Ukraine's president, Volodymyr Zelensky, is pressing NATO governments to urgently supply more air-defense missiles, after a Russian assault on Kyiv laid bare how thin the country's defenses have become. The appeal comes as alliance leaders gather for a summit in Turkey.
An attack the defenses could not stop
The barrage on Kyiv, overnight into Monday, killed at least 22 people, a toll that rose through the day as rescuers searched the wreckage of residential buildings, and wounded scores more. Ukraine's air force said none of the ballistic missiles fired at the capital were intercepted, Euronews reported. Officials said Russia has increasingly leaned on ballistic missiles precisely because Ukraine lacks enough interceptors to counter them, a spokesman putting it bluntly: the systems are there, but the missiles to fire from them are running short.
The ask at the summit
Zelensky has framed the coming NATO meeting as a moment for allies to act. "It is critically important," he said, that the United States and Ukraine's European partners "come out of the NATO summit ... with strong decisions in support of our air defense," TIME reported. Ukrainian officials have appealed to a wide group of partners to release Patriot interceptors from existing stocks now, in exchange for later deliveries, Defence Industry Europe reported. The US-made Patriot remains Ukraine's main shield against ballistic missiles.
A stretched supply
The difficulty is that interceptors are scarce everywhere.
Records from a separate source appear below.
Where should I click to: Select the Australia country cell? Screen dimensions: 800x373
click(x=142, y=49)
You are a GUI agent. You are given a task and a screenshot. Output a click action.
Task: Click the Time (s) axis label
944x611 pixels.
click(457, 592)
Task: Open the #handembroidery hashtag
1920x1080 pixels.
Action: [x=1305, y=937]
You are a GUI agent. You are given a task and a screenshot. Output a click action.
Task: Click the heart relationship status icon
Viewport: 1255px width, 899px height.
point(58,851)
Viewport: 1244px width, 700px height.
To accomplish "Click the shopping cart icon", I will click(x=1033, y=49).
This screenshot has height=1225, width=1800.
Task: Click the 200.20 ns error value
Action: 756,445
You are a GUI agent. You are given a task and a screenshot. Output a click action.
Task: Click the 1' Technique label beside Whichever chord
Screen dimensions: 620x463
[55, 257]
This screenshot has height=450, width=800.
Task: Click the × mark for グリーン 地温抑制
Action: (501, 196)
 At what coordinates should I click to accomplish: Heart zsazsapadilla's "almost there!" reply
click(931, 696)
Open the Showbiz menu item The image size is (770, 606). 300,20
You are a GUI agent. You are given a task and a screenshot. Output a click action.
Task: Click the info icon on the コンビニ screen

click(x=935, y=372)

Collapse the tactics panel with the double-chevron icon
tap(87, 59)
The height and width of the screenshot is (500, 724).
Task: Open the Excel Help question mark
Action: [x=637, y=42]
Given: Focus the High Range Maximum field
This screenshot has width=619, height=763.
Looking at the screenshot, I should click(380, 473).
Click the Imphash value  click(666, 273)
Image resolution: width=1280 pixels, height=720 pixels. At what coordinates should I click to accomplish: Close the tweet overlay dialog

Demand has climbed as other regions build up their own defenses and as conflicts elsewhere have drawn down stockpiles, leaving allies to weigh Ukraine's needs against their own. European leaders have voiced support: the European Commission president, Ursula von der Leyen, said Ukraine "urgently needs more air defense" and that it would be discussed at the summit.
Why it matters now
For Kyiv, the argument is stark and immediate: each gap in its air defenses is measured in lives, and Russia has shown it will aim at the openings. Whether the summit produces the "strong decisions" Zelensky wants, concrete pledges of interceptors on a timetable that matches the pace of Russian strikes, rather than expressions of concern, will shape how exposed Ukrainian cities remain in the weeks ahead.